Exercise tasks
a. Answer these questions about the passage on the Bronze Age collapse in the Near East, one line each:
(i) Which peoples from the periphery of the urbanized regions does the passage name as migrating?
(ii) According to Astour's reconstruction, who destroyed Ebla, and around what year?
(iii) Which ruler campaigned up the Euphrates, and to what destination?
b. Carry on the passage on the Bronze Age collapse in the Near East beyond its final sentence.

Text segment
+ + +

Although the precise cause of the urban collapse at the end of the Bronze Age is uncertain, the results are clear in both the archaeological and the historical record. The major centers of urban civilization and military power in both Mesopotamia and Egypt underwent serious decline and even collapse, resulting in the fragmentation of power and a sequence of wars. At the same time, nomadic or semi-nomadic peoples from the periphery of the urbanized regions – Amorites, Canaanites, Hurrians and Gutians – migrated from their pastoral homelands, either under ecological pressure or because military weakness of the collapsing central authority in the great urban centers created an inviting target. These peoples migrated first into the fringes of the urban areas, eventually usurping power in the major city-states throughout much of the Near East. In Egypt this infiltration of Canaanite semi-nomads occurred mainly in the eastern delta, but the internal fragmentation of Egypt in the First Intermediate Period occurred throughout the entire Nile Valley. The specific military results of this region-wide transformation will be examined in the chapters associated with each region.
The two centuries following the collapse of the Akkadian empire {2200–2000} are very poorly documented in Syria. In addition to the resurrected Ebla, the major city-states of the twenty-second and twenty-first centuries included Aleppo, Alalakh, Urshu, Tuttul, Byblos, Carchemish, and Qatna;21 there were, of course, numerous smaller towns and unfortified farming villages which were generally dependent on the larger city-states. By the twenty-first century the city-state of Ebla ruled a mere skeleton of its former empire (HE2 101–33). If Astour's reconstruction of events and synchronisms are correct, Ebla was destroyed by Hurrian invaders around 2030 (HE2 133–71). Unfortunately, we have almost no contemporary indigenous records describing the military relations between the city-states during this period. The only other textual example we have of post-Akkadian Mesopotamian military intervention into Syria comes from the reign of Shusin of Ur {2037–2029}, who campaigned up the Euphrates to the “land where cedars are cut” (R 3/2:191; SHP 36). On the other hand, archaeological excavations often discover “burn layers” which indicate destruction by fire, frequently assumed to have been caused by war: “an unchronicled episode in the never-ending drama of warfare between neighbours that was characteristic of Syria's early history” (C1/2:339). Such burn layers can only be roughly dated by stratigraphy; furthermore, it is impossible to know for certain who destroyed the city, or why. But their existence does point to ongoing serious wars resulting in frequent sieges, capture, and the destruction of cities.

+ + +

Extracted data
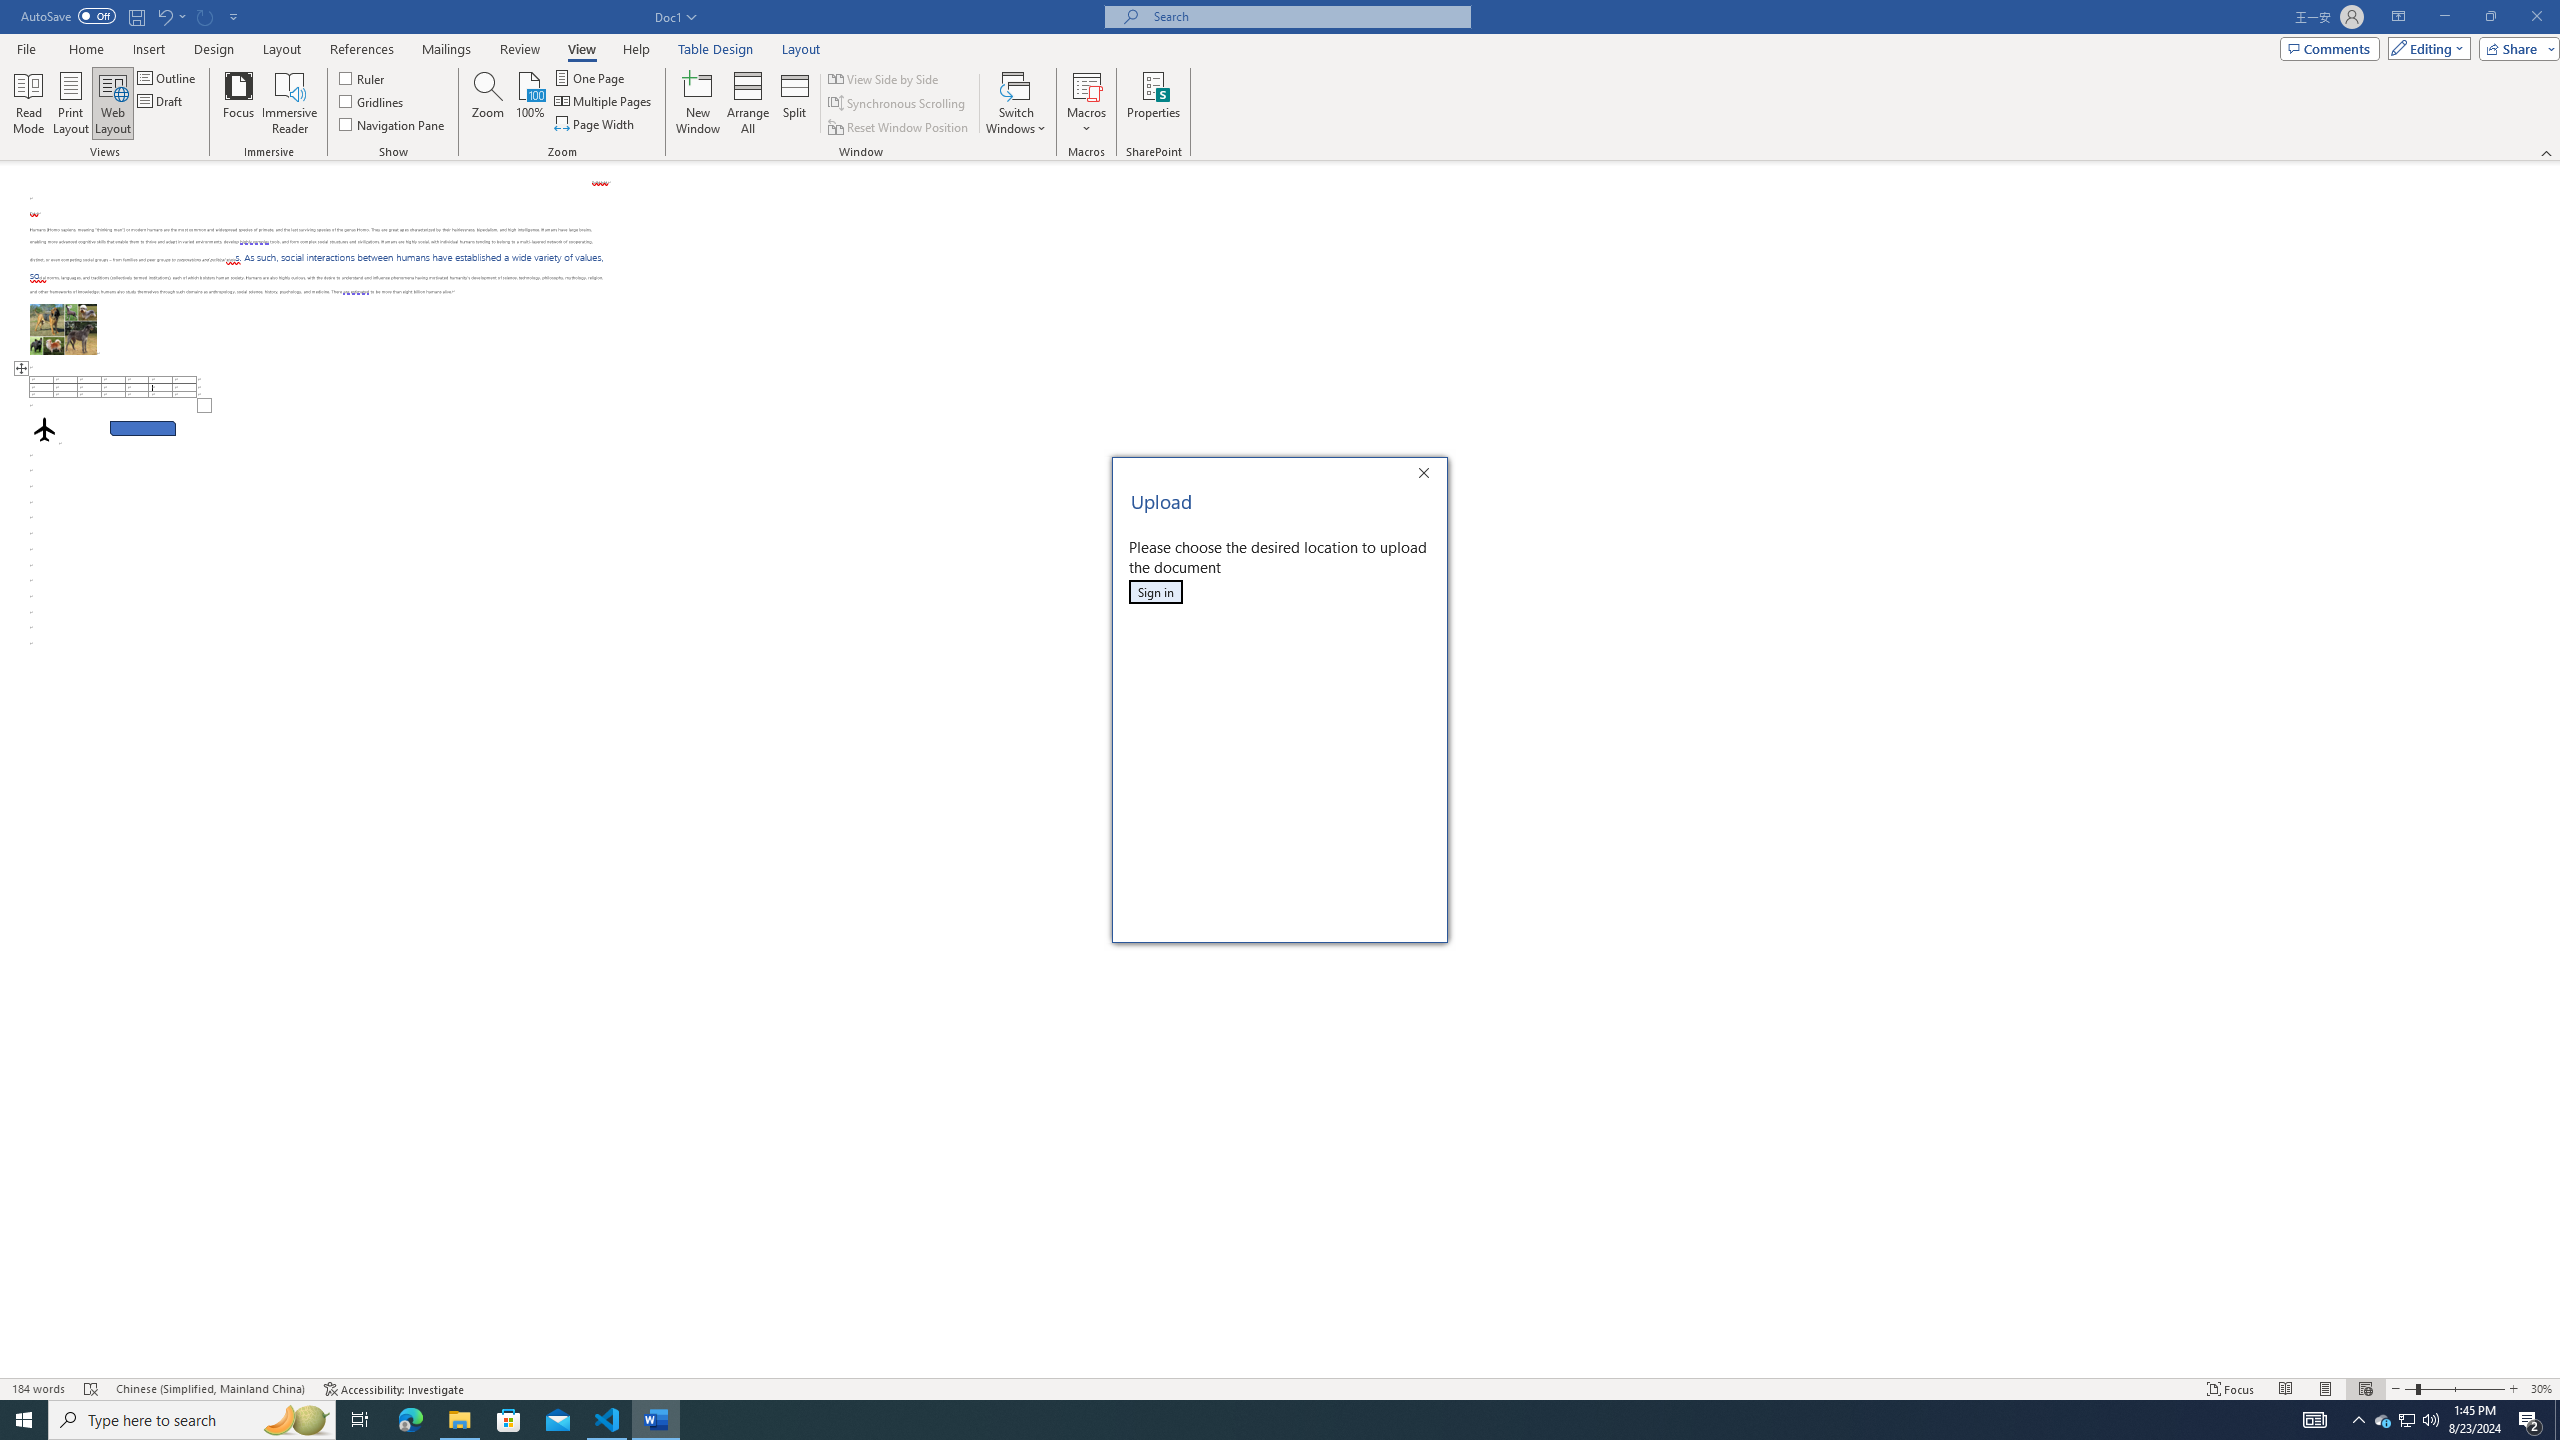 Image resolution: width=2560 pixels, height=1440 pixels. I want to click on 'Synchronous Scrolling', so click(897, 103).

+ + +

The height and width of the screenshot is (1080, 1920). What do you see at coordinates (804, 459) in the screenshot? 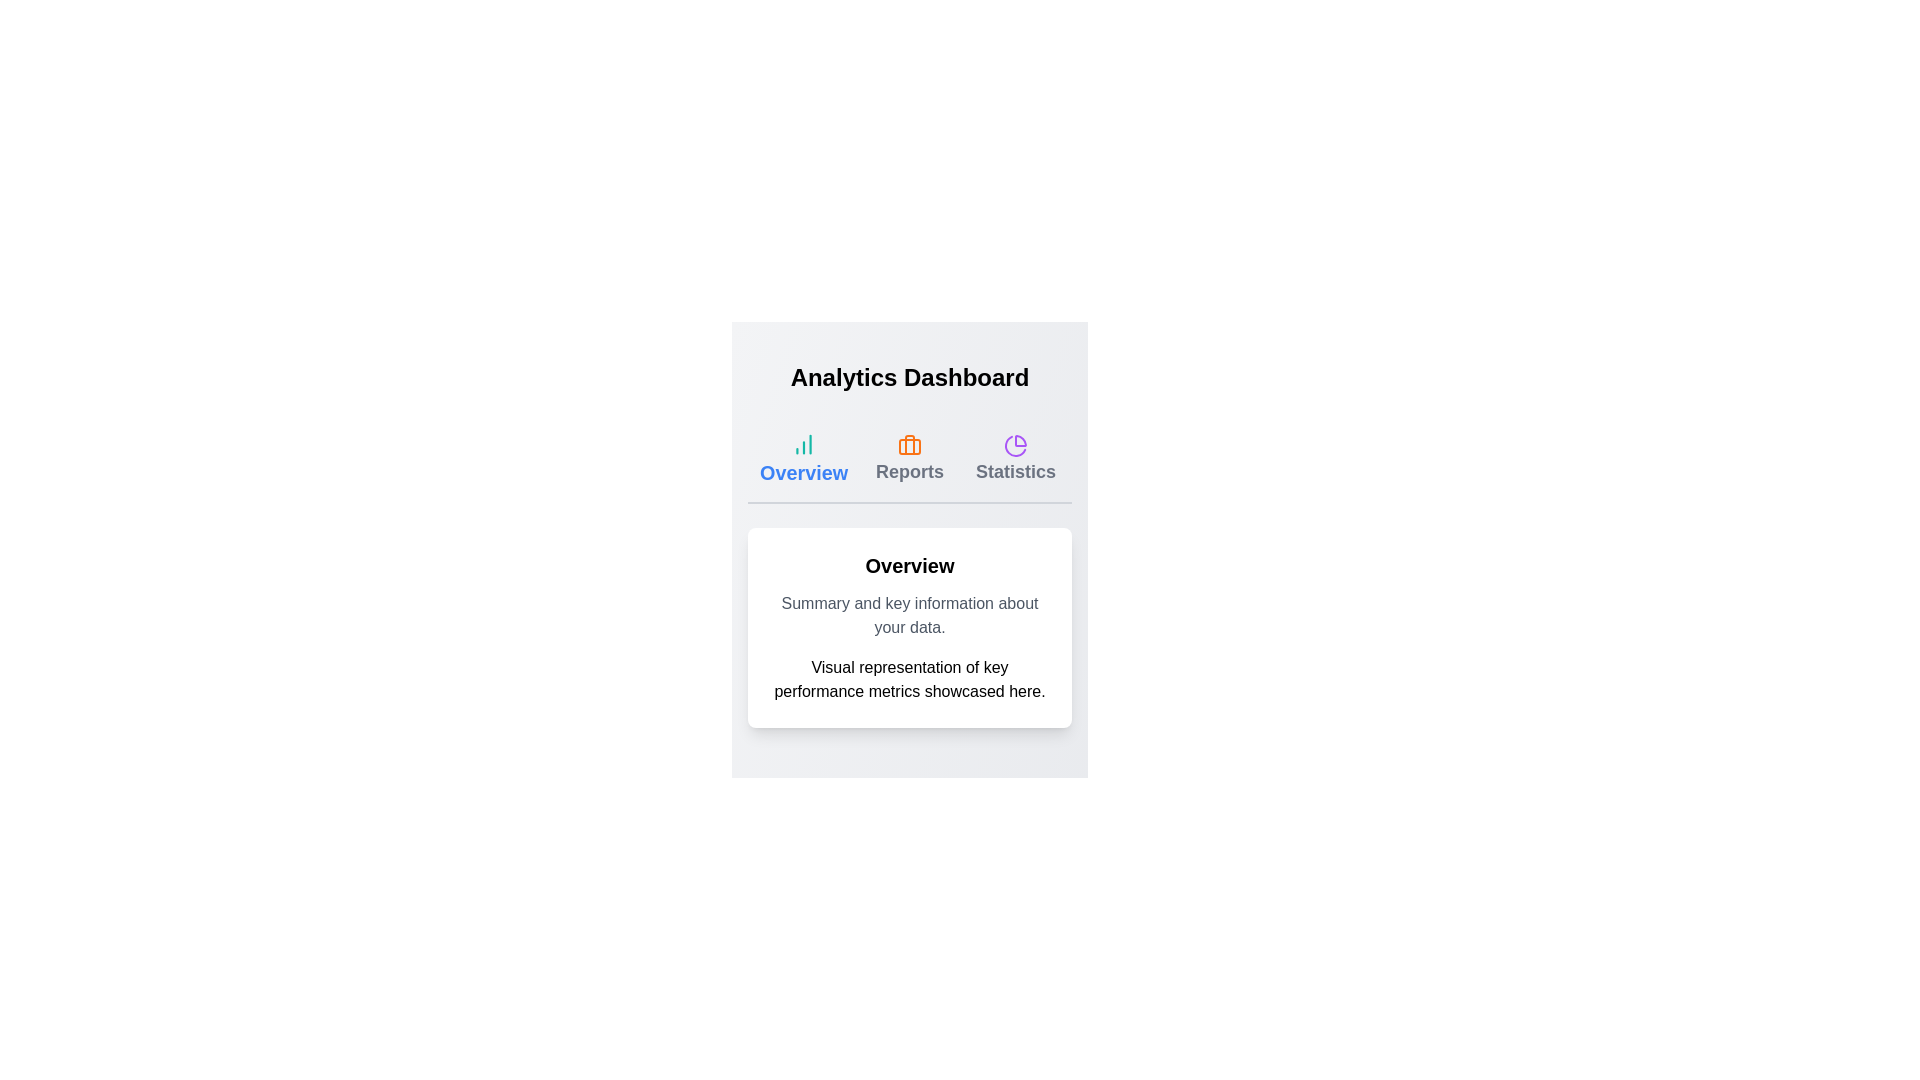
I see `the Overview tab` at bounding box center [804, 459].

+ + +

Task-by-task outputs
a.
(i) The Amorites, Canaanites, Hurrians and Gutians.
(ii) Hurrian invaders, around 2030.
(iii) Shusin of Ur, to the "land where cedars are cut".

b.
Amorites in Syria22
In Syria the late Early Bronze crisis witnessed widespread urban collapse, population decline, decentralization, and devastation (HE2 164–71). Some sites, like Mari under the shakkanakku (descendants of the Akkadian installed “governors”) {2250–1900}, survived the crisis relatively unscathed, and indeed, seem to have prospered (AS 286–7). Many sites were destroyed and never reinhabited. Others, like Ebla, were burned and “reduced to minuscule, short-lived villages” (AS 283) inhabited by impoverished squatters (AS 294). Some cities, however, like Nagar (Tell Brak) and Urkesh (Tell Mozan) managed to survive the crisis, though often with reduced population, wealth, and power. Overall twenty major cities in Syria are known to have been destroyed during this period (HE2 164–71).
Many cities which survived in one form or another experienced major dynastic shifts, with new Amorite elites rising to power. Thus, by the twentieth century Amorite warlords had come to power in most of the major city-states in Syria. They were rivaled in the Khabur triangle in north-eastern Syria by Hurrians, migrants from Anatolia who slowly became the dominant ethnic group (see pp. 303–7). The shift from the Early to the Middle Bronze in Syria is clearly marked in the material culture of ceramics, figurines, and house and town planning (AS 291).
Middle Bronze Age Syria {2000–1600}23
By the twentieth century the crisis which had resulted in the decline of urban civilization in the Near East had largely played itself out. Changing ecological, social, and political conditions apparently again favored urbanization; major city-states reappeared, while older surviving sites grew in size and power. The transition from Early to Middle Bronze is characterized by many new archaeological typologies, including pottery styles, other forms of material culture, weapons, fortification styles, art, and language. The Middle Bronze Age is a period of the revival of urban life; one way in which this is manifest is by increasing military competition between expanding city-states. Though still woefully fragmentary and inadequate, the range, quantity, and quality of our sources for military history improve dramatically in Middle Bronze II (SHP 39–40, 44–9), especially in relationship to the late Middle Bronze archive at Mari.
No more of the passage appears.